Suara.com - Seorang lelaki Tonga berusia 57 tahun dinyatakan selamat, usai dilaporkan berenang selama 28 jam setelah hanyut ke laut oleh tsunami. Ia bahkan dijuluki sebagai Aquaman kehidupan nyata.
Pada hari Sabtu, negara kepulauan Tonga dilanda tsunami dahsyat yang disebabkan oleh letusan gunung berapi bawah laut. Lisala Folau, yang tinggal di pulau kecil Atata, yang berjarak sekitar 8 km barat laut ibu kota Tonga, Nuku'alofa, disiagakan oleh saudaranya tentang tsunami yang akan datang dan berhasil berlindung di sebuah pohon.
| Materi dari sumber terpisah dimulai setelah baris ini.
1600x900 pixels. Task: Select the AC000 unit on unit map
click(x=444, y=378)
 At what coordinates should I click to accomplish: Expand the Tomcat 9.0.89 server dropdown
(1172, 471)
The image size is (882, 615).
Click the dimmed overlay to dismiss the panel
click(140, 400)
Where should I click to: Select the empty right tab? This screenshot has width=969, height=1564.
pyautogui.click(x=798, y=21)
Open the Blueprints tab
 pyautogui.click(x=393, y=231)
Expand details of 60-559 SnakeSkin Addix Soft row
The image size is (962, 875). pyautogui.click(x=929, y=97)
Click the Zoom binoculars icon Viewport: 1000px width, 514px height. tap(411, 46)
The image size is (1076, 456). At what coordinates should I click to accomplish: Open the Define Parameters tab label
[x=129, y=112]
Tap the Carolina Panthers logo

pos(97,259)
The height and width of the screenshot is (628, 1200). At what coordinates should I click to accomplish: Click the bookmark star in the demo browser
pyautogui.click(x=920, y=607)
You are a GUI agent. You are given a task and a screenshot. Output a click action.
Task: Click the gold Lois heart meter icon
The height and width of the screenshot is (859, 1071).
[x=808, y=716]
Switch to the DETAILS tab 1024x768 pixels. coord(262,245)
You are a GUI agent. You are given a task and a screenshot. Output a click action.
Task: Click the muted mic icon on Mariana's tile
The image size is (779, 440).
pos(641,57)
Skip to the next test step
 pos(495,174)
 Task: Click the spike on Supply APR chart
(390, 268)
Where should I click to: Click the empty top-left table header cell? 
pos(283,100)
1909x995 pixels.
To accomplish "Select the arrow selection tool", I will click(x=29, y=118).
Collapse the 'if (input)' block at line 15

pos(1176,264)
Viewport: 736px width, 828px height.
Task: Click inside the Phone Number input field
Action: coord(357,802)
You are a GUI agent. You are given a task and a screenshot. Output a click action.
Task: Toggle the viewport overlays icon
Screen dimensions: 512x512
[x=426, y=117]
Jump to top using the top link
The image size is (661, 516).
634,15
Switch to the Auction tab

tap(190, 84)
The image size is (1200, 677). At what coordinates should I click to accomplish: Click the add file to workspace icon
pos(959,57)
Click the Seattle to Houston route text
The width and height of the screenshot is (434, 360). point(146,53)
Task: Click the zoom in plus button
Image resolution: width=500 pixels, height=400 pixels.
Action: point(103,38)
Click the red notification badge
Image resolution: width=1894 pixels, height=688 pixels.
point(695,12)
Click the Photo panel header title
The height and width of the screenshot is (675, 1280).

Namun, dia turun setelah tsunami berlalu dan dikejutkan oleh gelombang kedua yang lebih besar yang menyapu dia dan keluarganya ke laut. Meskipun memiliki masalah mobilitas yang serius, Folau berhasil berenang selama total 28 jam dan akhirnya mencapai ujung selatan Tongatapu, di sisi lain negara itu.
“Saat itu gelap dan kami tidak bisa melihat satu sama lain. Segera saya tidak bisa mendengar keponakan saya memanggil lagi, tetapi saya bisa mendengar anak saya memanggil, ”kenang Lisala Folau tentang malam dia tersapu tsunami. “Saya tidak bisa berjalan dengan baik, kedua kaki saya tidak berfungsi dengan baik – dan ketika saya bisa, saya percaya seorang bayi bisa berjalan lebih cepat dari saya. Jadi saya hanya melayang, dihantam ombak besar yang terus datang.”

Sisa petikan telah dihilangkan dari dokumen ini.